▶ **Work task**: The lines to be copied are those below that contain "زیارت".

%%

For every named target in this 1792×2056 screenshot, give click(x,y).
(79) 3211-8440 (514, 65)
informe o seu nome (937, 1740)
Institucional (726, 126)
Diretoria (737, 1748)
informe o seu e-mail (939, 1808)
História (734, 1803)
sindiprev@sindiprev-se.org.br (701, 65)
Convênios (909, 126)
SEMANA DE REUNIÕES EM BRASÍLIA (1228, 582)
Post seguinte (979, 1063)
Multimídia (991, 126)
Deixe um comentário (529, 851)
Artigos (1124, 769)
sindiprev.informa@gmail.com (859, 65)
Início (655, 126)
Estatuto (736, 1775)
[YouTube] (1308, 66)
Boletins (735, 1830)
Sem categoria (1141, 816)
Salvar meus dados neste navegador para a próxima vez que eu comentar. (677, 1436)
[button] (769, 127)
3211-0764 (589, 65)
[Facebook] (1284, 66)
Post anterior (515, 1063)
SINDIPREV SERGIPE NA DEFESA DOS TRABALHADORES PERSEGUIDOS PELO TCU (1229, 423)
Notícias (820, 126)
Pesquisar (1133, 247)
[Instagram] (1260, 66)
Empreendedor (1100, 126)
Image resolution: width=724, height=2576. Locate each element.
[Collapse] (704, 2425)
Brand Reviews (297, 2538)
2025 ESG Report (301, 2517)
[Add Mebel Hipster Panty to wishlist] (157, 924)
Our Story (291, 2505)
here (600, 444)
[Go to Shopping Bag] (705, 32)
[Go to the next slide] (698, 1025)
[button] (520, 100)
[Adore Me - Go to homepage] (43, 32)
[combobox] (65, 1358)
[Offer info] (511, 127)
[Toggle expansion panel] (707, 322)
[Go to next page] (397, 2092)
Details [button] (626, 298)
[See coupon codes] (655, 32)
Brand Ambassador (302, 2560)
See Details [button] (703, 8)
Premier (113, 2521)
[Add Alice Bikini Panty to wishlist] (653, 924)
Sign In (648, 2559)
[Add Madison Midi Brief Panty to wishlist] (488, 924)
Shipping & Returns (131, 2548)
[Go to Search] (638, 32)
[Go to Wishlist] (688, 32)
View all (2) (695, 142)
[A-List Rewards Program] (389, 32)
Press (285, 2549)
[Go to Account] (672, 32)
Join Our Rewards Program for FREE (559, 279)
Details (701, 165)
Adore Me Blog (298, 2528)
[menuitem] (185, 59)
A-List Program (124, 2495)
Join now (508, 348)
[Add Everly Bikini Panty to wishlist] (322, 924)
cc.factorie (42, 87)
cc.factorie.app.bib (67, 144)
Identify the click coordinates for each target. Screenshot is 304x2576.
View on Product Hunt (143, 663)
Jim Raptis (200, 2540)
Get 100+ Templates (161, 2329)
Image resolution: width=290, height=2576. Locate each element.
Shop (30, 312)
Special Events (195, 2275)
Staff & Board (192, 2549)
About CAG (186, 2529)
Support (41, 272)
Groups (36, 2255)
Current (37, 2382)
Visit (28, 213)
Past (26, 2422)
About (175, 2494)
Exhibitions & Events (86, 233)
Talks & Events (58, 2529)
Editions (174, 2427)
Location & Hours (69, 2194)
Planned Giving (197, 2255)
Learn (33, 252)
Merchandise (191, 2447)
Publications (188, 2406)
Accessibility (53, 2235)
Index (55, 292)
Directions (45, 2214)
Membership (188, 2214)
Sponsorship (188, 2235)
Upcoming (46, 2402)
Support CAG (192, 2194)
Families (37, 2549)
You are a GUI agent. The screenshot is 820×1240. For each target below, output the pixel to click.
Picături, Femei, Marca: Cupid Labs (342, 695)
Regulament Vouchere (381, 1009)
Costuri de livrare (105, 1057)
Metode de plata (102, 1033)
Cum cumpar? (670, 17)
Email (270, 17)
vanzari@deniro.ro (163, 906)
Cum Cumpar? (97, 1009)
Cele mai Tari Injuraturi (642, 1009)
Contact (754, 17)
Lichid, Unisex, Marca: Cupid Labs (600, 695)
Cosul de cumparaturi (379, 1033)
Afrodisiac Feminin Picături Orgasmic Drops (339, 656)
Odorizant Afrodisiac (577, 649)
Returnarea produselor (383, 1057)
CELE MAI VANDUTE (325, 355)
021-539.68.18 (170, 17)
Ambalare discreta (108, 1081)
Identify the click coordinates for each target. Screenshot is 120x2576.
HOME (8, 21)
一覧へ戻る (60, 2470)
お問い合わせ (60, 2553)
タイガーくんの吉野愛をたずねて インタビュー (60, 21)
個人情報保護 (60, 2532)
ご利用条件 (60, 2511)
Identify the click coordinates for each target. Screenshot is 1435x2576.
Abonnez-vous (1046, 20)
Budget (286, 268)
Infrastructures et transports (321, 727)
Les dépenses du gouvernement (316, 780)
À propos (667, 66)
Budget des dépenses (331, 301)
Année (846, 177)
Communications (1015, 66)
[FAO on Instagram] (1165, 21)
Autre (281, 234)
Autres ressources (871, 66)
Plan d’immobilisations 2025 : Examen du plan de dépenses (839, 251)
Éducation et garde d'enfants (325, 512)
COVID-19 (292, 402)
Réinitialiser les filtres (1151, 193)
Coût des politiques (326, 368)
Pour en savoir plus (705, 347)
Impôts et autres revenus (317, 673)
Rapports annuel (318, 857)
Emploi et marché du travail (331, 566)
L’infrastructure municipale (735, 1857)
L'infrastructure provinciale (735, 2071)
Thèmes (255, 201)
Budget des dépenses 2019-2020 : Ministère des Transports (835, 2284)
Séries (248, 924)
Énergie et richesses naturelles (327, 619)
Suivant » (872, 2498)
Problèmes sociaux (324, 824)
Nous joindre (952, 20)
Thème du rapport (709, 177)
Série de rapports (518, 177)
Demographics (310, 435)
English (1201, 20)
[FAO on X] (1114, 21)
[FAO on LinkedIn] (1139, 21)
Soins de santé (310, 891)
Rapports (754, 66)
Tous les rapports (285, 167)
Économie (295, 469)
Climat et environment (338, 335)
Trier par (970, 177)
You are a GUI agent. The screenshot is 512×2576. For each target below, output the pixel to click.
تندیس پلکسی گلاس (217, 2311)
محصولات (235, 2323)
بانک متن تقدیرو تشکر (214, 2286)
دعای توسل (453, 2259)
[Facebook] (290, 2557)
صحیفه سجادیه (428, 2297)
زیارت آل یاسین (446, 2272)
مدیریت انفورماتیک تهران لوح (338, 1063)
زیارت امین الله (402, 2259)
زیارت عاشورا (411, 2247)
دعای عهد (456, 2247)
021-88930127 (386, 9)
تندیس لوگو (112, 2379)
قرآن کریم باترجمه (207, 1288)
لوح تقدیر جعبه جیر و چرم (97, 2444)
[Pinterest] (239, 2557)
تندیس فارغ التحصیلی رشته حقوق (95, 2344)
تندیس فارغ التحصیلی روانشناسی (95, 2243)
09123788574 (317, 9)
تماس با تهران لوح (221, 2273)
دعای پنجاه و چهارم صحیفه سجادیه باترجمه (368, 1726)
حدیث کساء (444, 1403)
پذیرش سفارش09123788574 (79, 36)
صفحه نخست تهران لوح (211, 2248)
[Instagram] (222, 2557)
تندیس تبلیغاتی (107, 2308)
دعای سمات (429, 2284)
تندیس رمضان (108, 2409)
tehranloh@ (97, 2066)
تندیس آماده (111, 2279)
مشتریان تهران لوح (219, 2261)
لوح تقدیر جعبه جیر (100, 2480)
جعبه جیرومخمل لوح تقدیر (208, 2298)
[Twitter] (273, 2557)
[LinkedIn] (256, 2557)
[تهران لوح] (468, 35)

%%

▶ **Output of the task**:
زیارت آل یاسین (446, 2272)
زیارت امین الله (402, 2259)
زیارت عاشورا (411, 2247)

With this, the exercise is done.